* Problem statement: Starting at the line below holding "You are a computer-use agent. This" and stopping at the line holding "Given: Open the UPGRADE tab", print every line exactly, both ends included, and leave the rest out.

━━━━━ Data listing

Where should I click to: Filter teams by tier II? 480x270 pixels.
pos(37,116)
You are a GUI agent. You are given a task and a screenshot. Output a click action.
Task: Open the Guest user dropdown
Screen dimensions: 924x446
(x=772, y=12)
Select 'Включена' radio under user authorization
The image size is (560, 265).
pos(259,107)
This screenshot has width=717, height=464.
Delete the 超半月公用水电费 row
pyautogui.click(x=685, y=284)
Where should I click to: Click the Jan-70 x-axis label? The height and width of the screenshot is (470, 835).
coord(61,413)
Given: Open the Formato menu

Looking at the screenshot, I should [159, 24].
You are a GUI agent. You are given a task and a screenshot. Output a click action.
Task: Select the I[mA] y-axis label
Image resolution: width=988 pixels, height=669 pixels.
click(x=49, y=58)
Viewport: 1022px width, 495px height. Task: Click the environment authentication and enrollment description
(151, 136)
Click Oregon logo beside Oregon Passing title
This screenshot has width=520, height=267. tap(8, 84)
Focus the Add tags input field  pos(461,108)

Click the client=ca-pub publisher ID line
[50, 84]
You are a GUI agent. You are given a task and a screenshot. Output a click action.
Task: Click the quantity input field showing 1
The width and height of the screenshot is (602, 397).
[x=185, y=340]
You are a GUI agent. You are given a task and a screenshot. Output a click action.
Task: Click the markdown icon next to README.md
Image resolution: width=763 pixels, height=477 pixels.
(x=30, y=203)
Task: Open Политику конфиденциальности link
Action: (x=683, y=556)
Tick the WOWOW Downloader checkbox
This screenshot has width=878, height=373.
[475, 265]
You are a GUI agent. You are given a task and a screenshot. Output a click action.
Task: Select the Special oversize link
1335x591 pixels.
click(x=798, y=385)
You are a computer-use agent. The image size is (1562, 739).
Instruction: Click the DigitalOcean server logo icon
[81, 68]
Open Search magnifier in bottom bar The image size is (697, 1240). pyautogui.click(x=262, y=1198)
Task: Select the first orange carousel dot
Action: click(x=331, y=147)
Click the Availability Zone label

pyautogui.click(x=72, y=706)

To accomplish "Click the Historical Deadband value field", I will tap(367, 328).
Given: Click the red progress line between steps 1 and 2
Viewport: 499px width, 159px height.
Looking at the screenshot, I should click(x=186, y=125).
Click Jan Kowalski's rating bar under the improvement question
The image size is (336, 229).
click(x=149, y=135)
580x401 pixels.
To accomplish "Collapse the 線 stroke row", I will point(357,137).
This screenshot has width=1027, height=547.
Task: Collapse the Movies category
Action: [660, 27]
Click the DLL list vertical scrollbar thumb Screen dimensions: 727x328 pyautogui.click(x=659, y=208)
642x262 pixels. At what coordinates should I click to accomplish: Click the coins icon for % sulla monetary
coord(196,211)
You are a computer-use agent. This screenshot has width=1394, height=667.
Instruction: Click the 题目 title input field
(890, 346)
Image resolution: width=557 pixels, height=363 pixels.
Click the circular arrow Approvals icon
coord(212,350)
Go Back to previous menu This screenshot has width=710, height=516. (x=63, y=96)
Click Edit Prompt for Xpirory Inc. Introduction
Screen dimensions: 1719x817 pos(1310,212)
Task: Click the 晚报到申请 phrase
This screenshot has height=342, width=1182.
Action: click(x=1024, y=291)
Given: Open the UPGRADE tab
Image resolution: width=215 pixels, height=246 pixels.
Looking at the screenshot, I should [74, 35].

━━━━━━━━━━

* Solution to this problem:
You are a computer-use agent. This screenshot has width=1394, height=667.
Instruction: Click the 题目 title input field
(890, 346)
Image resolution: width=557 pixels, height=363 pixels.
Click the circular arrow Approvals icon
coord(212,350)
Go Back to previous menu This screenshot has width=710, height=516. (x=63, y=96)
Click Edit Prompt for Xpirory Inc. Introduction
Screen dimensions: 1719x817 pos(1310,212)
Task: Click the 晚报到申请 phrase
This screenshot has height=342, width=1182.
Action: click(x=1024, y=291)
Given: Open the UPGRADE tab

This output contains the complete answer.